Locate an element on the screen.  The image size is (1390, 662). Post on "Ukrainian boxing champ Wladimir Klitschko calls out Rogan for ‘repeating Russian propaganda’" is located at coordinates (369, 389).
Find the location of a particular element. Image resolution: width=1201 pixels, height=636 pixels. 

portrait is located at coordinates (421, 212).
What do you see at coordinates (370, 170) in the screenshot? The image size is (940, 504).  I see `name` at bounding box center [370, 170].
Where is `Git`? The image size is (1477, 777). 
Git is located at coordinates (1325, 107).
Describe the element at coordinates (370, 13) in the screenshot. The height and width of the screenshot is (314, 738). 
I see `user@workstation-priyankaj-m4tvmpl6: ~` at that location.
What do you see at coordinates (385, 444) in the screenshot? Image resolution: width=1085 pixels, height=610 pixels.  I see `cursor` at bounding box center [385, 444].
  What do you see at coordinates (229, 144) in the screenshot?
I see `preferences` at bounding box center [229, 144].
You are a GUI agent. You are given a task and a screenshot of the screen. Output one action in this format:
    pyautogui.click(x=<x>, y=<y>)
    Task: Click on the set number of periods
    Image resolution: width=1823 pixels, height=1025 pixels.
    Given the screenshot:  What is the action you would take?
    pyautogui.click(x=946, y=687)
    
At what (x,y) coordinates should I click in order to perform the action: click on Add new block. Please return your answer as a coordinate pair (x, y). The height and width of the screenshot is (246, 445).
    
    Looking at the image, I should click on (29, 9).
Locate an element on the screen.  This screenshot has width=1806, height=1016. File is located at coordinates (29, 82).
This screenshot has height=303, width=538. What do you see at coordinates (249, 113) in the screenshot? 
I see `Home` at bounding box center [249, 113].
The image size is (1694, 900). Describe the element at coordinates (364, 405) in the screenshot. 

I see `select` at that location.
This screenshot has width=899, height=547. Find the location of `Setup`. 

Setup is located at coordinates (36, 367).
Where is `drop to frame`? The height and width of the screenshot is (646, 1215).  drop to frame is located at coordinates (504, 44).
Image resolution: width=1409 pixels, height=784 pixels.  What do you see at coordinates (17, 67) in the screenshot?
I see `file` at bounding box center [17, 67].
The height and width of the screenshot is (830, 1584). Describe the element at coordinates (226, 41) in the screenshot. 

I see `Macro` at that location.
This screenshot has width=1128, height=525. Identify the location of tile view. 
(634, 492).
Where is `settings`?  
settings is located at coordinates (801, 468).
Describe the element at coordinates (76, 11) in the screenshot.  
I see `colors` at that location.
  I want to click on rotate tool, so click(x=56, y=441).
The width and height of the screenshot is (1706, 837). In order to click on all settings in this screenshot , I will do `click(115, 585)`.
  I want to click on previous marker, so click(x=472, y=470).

....................

▶ _EXERCISE BRIEF_: Determine how many lines in the rows above contain the string "size", and reply with the number only.

▶ _ANSWER TO THIS TASK_: 4